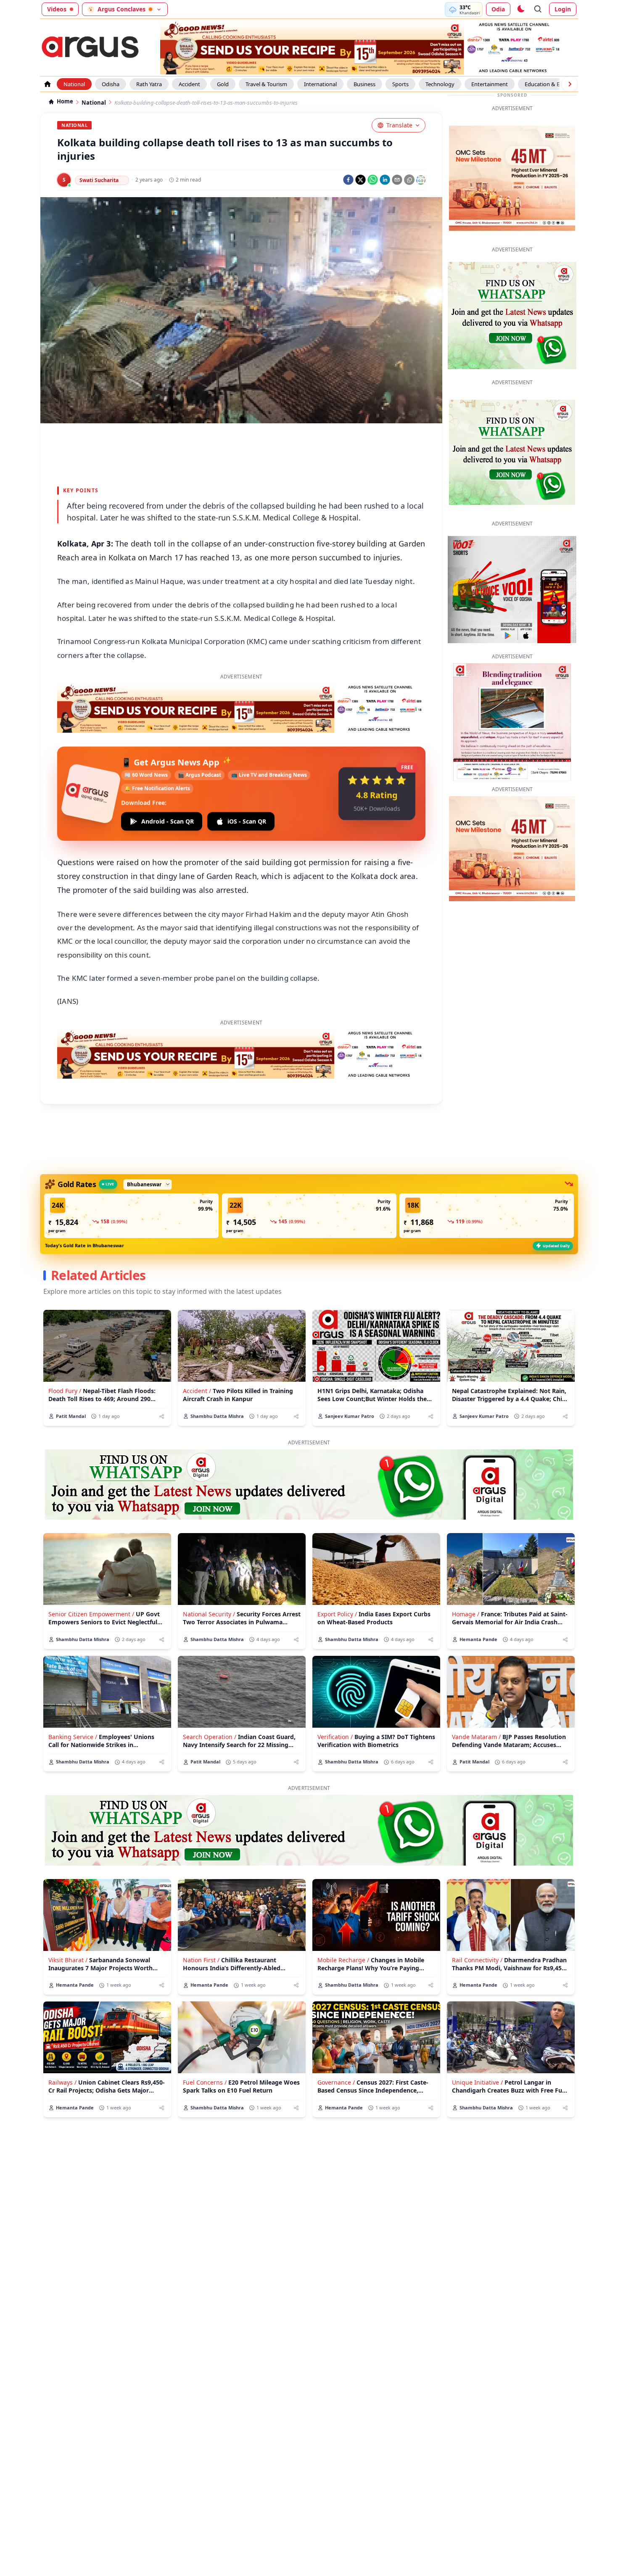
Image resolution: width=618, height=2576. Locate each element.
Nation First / (201, 1960)
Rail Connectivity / (477, 1960)
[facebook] (348, 179)
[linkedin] (385, 179)
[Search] (538, 9)
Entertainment (489, 84)
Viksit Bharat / (67, 1960)
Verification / (335, 1737)
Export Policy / (337, 1614)
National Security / (209, 1614)
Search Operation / (209, 1737)
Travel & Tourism (266, 84)
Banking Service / (72, 1737)
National (74, 84)
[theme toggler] (520, 9)
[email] (397, 179)
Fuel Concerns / (205, 2082)
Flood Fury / (64, 1391)
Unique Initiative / (477, 2082)
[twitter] (360, 179)
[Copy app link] (409, 179)
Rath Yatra (149, 84)
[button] (131, 1215)
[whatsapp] (372, 179)
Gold (223, 84)
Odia (498, 9)
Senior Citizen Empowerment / (91, 1614)
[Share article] (161, 1416)
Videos (56, 9)
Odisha (110, 84)
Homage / (465, 1614)
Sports (400, 84)
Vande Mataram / (476, 1737)
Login (563, 9)
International (320, 84)
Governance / (336, 2082)
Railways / (62, 2082)
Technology (439, 84)
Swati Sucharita (99, 180)
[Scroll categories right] (569, 84)
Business (364, 84)
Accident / (197, 1391)
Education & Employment (557, 84)
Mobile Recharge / (343, 1960)
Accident (189, 84)
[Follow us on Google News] (420, 180)
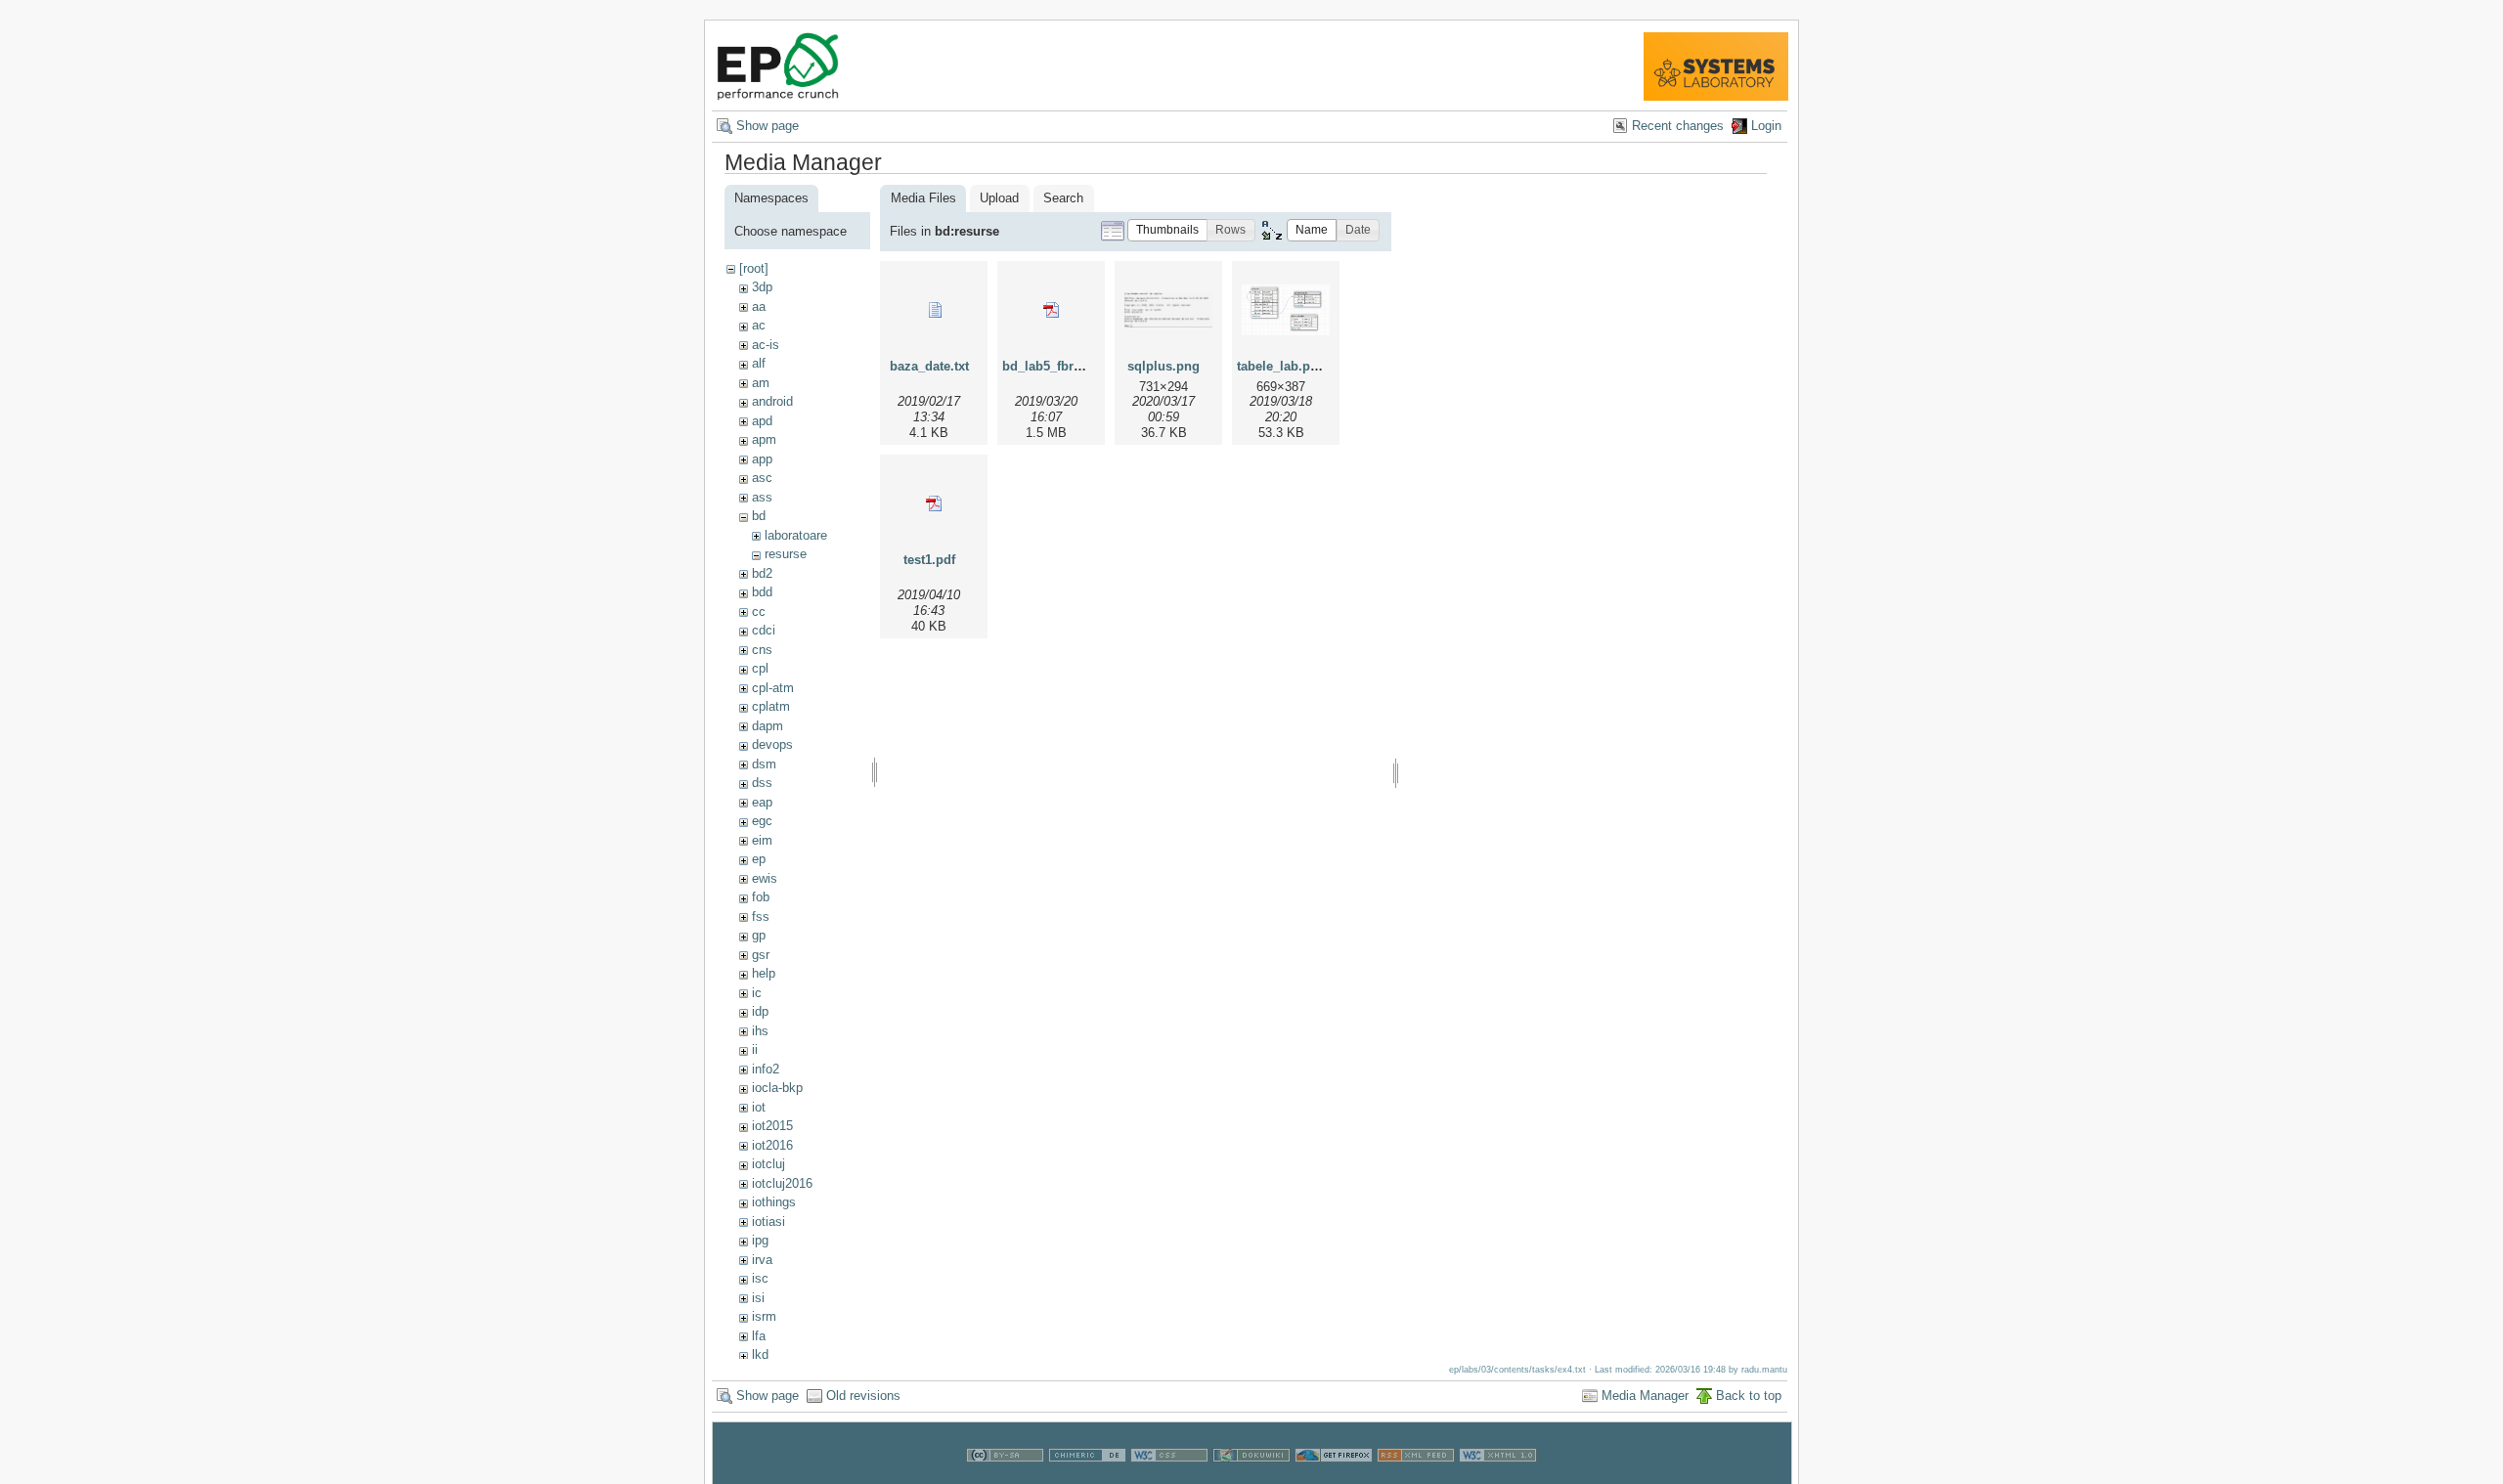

━━━━

Exercise aim: Return verbatim every line from the one holding "[email] (397, 179)" to the end of the records above. Do not copy the pictures.

Response to the task:
[email] (397, 179)
Fuel Concerns / (205, 2082)
Flood Fury / (64, 1391)
Unique Initiative / (477, 2082)
[twitter] (360, 179)
[Copy app link] (409, 179)
Rath Yatra (149, 84)
[button] (131, 1215)
[whatsapp] (372, 179)
Gold (223, 84)
Odia (498, 9)
Senior Citizen Empowerment / (91, 1614)
[Share article] (161, 1416)
Videos (56, 9)
Odisha (110, 84)
Homage / (465, 1614)
Sports (400, 84)
Vande Mataram / (476, 1737)
Login (563, 9)
International (320, 84)
Governance / (336, 2082)
Railways / (62, 2082)
Technology (439, 84)
Swati Sucharita (99, 180)
[Scroll categories right] (569, 84)
Business (364, 84)
Accident / (197, 1391)
Education & Employment (557, 84)
Mobile Recharge / (343, 1960)
Accident (189, 84)
[Follow us on Google News] (420, 180)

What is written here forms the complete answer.